Top of MATERIAL SHOWN

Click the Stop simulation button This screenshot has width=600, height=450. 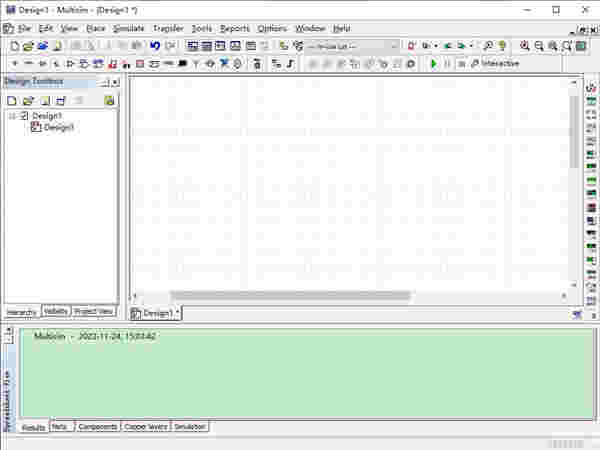click(461, 63)
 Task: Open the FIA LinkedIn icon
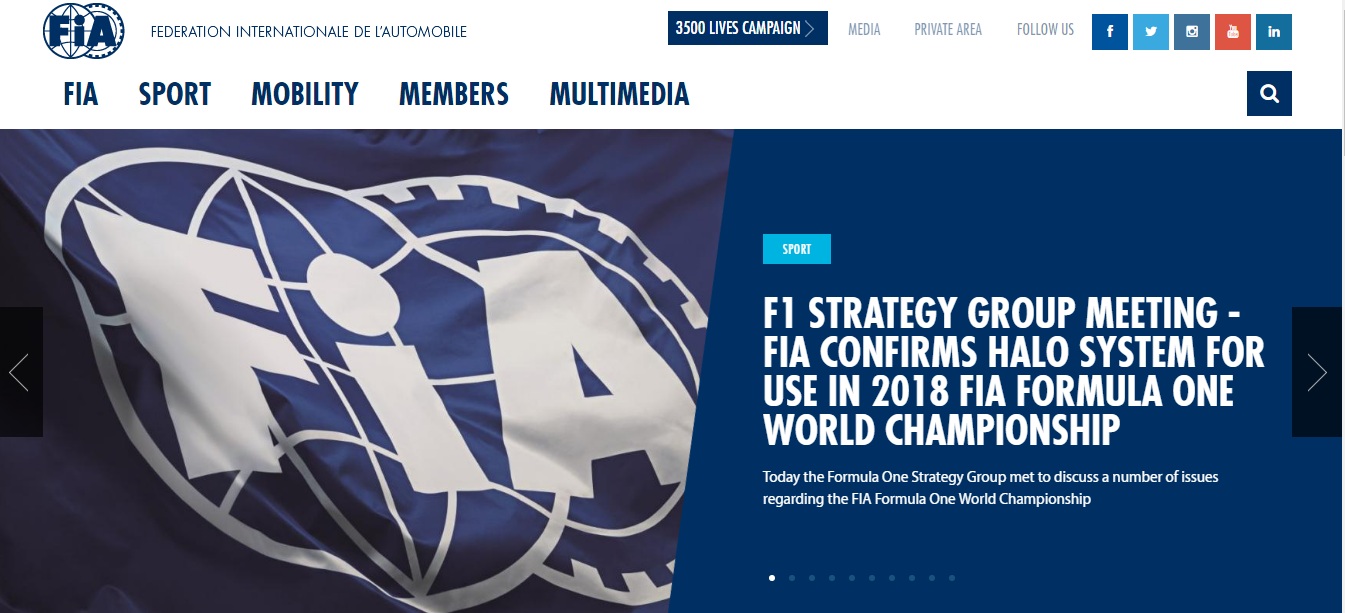pyautogui.click(x=1274, y=31)
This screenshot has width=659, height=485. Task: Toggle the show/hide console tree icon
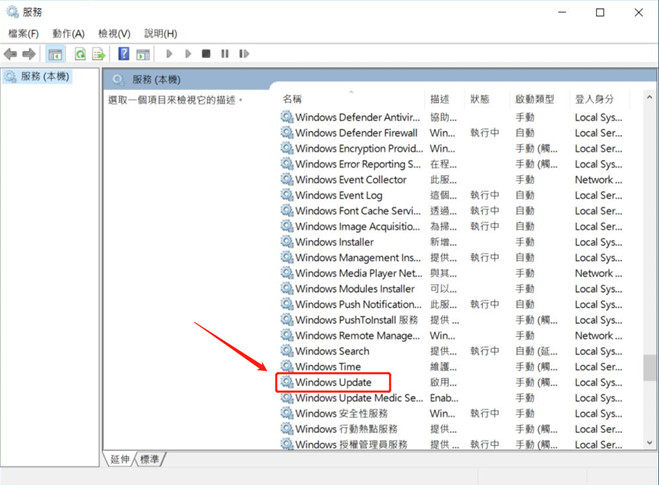[55, 54]
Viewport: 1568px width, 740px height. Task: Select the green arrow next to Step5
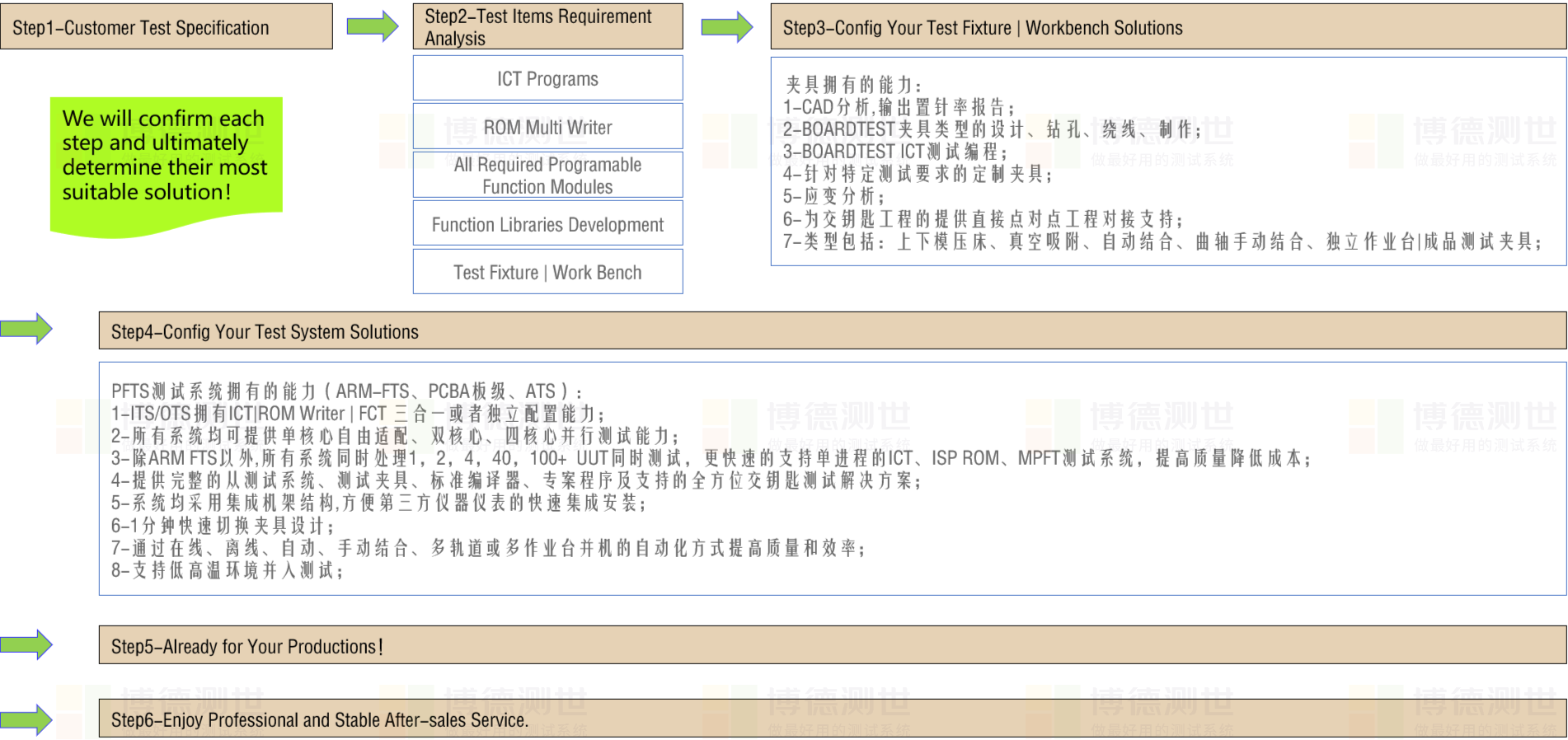click(x=26, y=644)
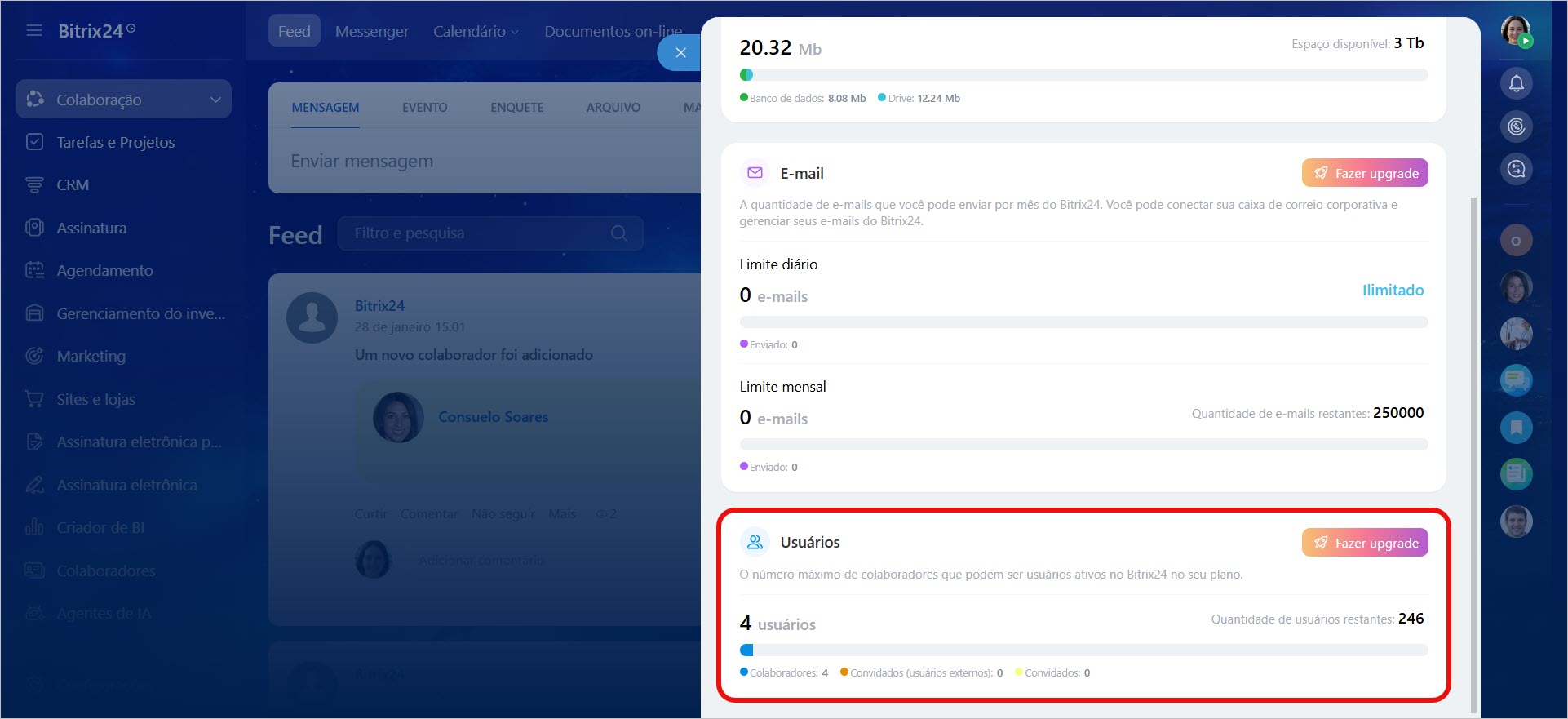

Bottom of MATERIAL SHOWN

YOUR INSTRUCTIONS
The lines from the one containing "Viewport: 1568px width, 740px" up to and including the last line of the material above are to be given again exactly; any pictures are dropped.

EXPECTED OUTPUT
Viewport: 1568px width, 740px height. Task: Select the green arrow next to Step5
click(x=26, y=644)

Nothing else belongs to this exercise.